Over our years of working within insolvency, we have been asked many questions by directors looking to protect their company when financial difficulties have arisen. When designing this website, we thought that it would be best to summarise those queries that have been raised most frequently. If you have a question that you would like to ask, please contact us. We will be happy to reply to you directly and keep this page updated.


What is an Administration ?

The process is designed to hold a business together whilst plans are drawn up to put in place a restructuring to rescue the company, or to sell the business and assets to give a better outcome for creditors than a Liquidation. Finally, if neither of the above objectives are possible, then it can be used to realise assets for the benefit of secured or preferential creditors.

Who can appoint an Administrator ?

There are several routes into Administration. The company, its directors, or secured and unsecured creditors can ask the Court to appoint an Administrator. Alternatively, in some circumstances, the directors or a creditor with a floating charge can appoint an Administrator by simply filing documents at Court.

If there is a Court application, what has to be proven ?

The company should be insolvent, unless the application is made by a floating charge creditor and the IP who is the proposed Administrator should provide a statement that the purpose of Administration is likely to be achieved.

What happens once the Administration starts ?

The Administrator takes over control and management of the company from its directors. The directors retain some duties, but they are generally limited to the filing of documents.

It is the Administrator’s job to put forward a proposal to creditors (put not necessarily a proposal for a CVA) for how the company will move forward.

Can a creditor take action against the company once it’s in Administration ?

Not without the consent of the Administrator or the agreement of the Court. Generally, no action will be allowed to be taken.

What happens at the end of the Administration ?

If all assets have been realised and the monies distributed, the Administrator can have the company dissolved and removed from the register at Companies House. Otherwise it is possible for a company to proceed into Liquidation (CVL or Compulsory) or propose a CVA.

So, can an Administrator pay monies to unsecured creditors ?

Not without the permission of the Court. This will be given if the Administrator can prove that there is a benefit in doing so. Otherwise Liquidation or a CVA are used to pay dividends.

How is a “pre pack” Administration different to an ordinary Administration ?

It is the same procedure. The term is used to describe the situation where the negotiations to sell a business take place before the company goes into Administration. The sale is completed by the Administrator once they are appointed.

Why would directors want to do a pre pack ?

A pre pack Administration can be the best way to preserve value in a business that can’t easily be traded by an Administrator. It can also reduce costs substantially where the Administrator’s staff don’t have to be involved in the day to day running of the company.

What happens prior to a pre pack ?

The IP who is intended to be the Administrator is usually engaged by the directors for some weeks before the Administration. During that time interested parties will be researched, a sales pack is prepared and negotiations take place. The process is still quite quick relative to any other business sale.

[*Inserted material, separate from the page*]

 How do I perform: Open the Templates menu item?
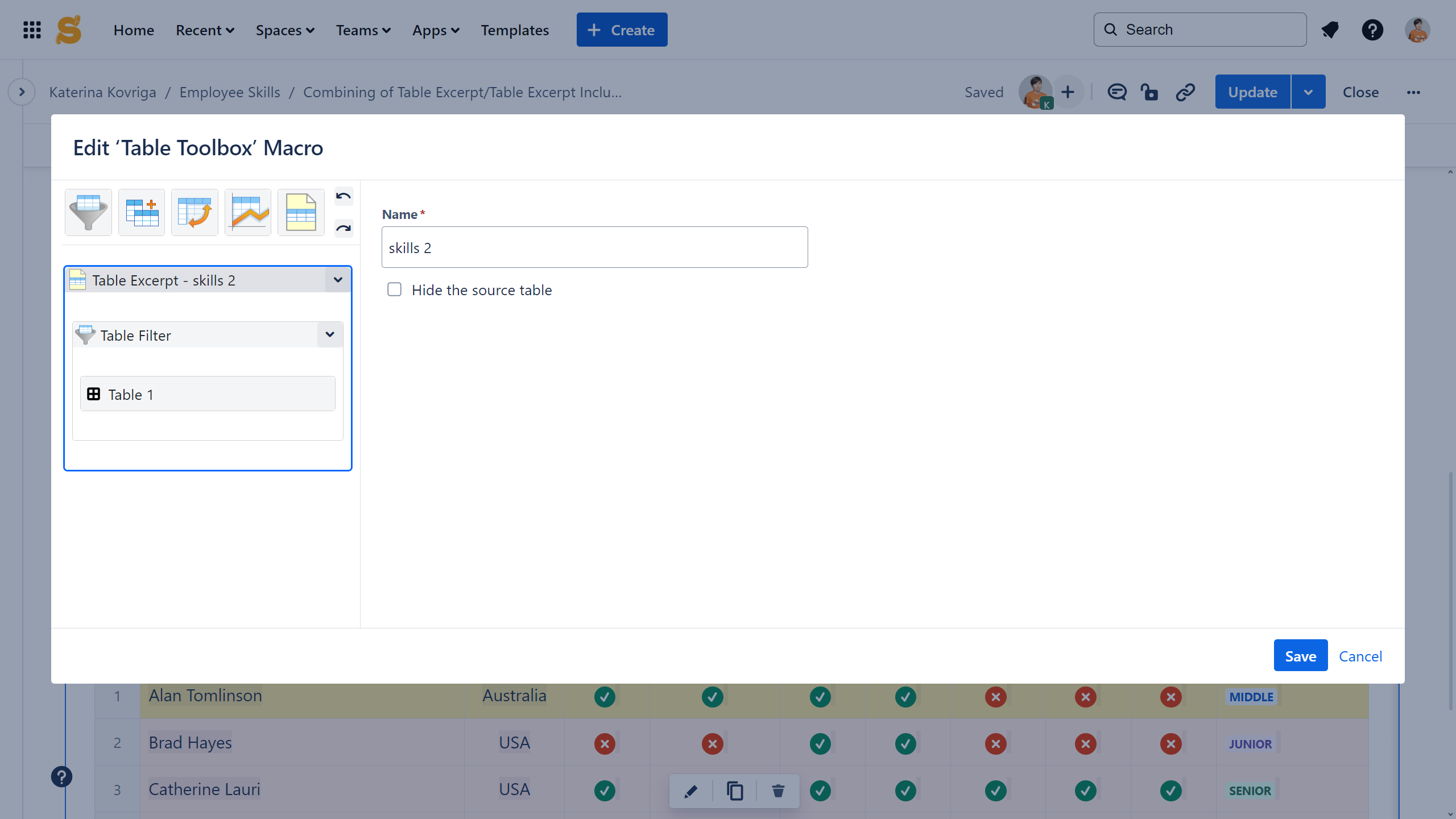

Can the directors bid to buy back a business through a pre pack ?

Yes. It is the duty of the IP / Administrator to decide what the best deal for the company is and, if that is put forward by the directors, there is absolutely no reason why they should not be the purchaser.

Do creditors lose out in a pre pack ?

Not necessarily, but as with most insolvency processes there is a clear risk that creditors won’t be paid due to a company’s financial situation. An Administrator is obliged to give creditors a detailed explanation and justification of why a sale has been undertaken as a pre pack, especially where the purchaser is connected to the directors of the failed company.